Find the word "Vilada" in the data, then copy each line where it is found.

- Stored data:
========

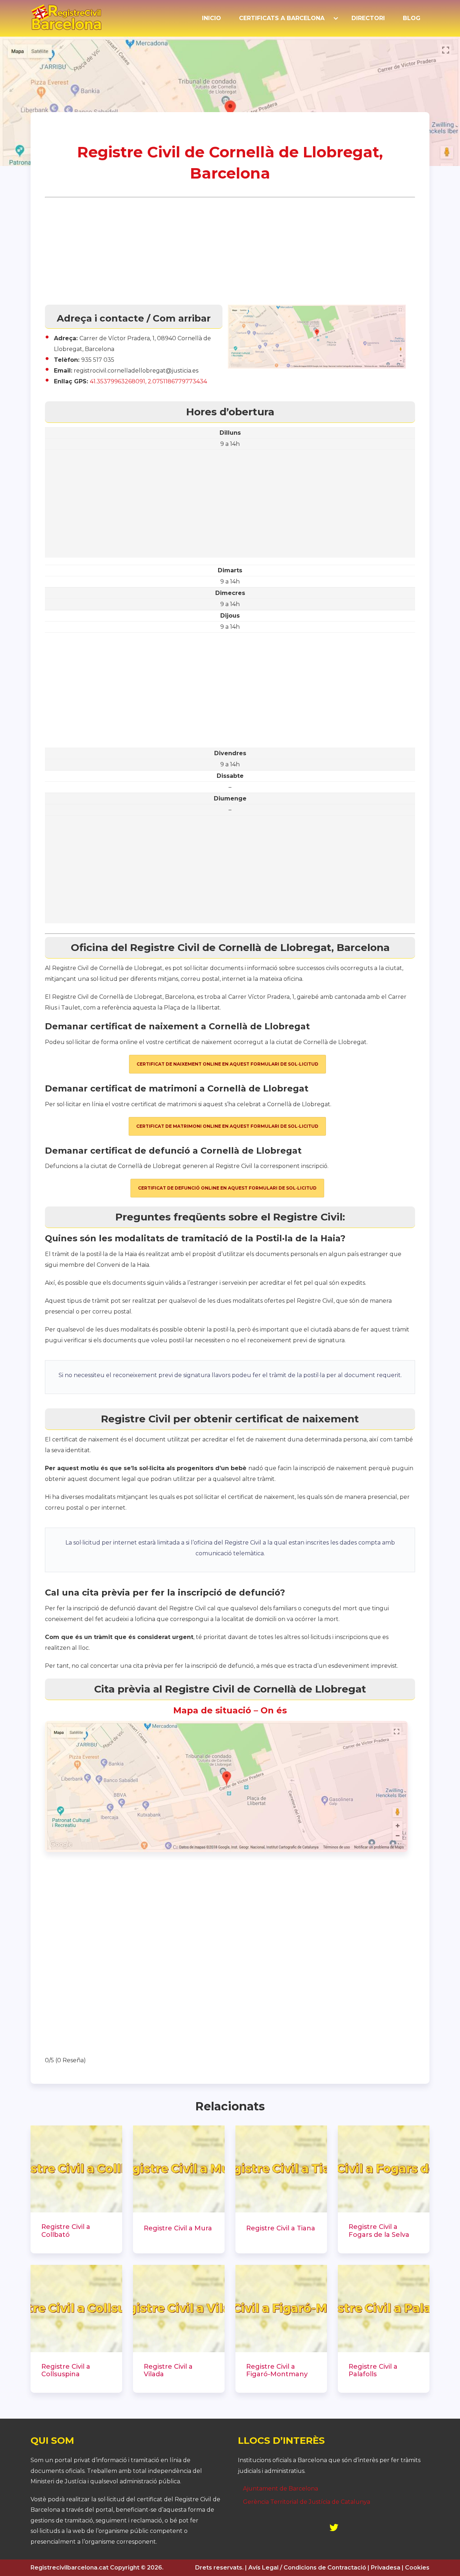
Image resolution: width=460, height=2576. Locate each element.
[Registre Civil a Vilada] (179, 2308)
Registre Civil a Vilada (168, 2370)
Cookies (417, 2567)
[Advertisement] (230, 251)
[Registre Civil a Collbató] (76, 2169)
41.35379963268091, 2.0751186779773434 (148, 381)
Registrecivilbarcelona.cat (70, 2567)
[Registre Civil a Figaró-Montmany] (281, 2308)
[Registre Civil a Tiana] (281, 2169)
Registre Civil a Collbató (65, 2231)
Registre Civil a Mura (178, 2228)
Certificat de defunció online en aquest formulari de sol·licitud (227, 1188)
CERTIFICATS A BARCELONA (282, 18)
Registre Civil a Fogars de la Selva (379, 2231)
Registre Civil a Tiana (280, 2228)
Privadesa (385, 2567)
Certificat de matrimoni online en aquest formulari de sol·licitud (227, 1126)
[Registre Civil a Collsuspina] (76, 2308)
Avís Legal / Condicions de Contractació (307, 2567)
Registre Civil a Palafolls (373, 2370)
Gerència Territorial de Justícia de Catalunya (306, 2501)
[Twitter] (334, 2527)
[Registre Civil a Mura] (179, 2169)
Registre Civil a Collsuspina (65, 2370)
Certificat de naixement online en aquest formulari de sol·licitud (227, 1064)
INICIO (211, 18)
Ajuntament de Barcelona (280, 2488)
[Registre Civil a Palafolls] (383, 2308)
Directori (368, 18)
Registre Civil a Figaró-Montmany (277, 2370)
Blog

========

- SOLUTION TO THIS PROBLEM:
[Registre Civil a Vilada] (179, 2308)
Registre Civil a Vilada (168, 2370)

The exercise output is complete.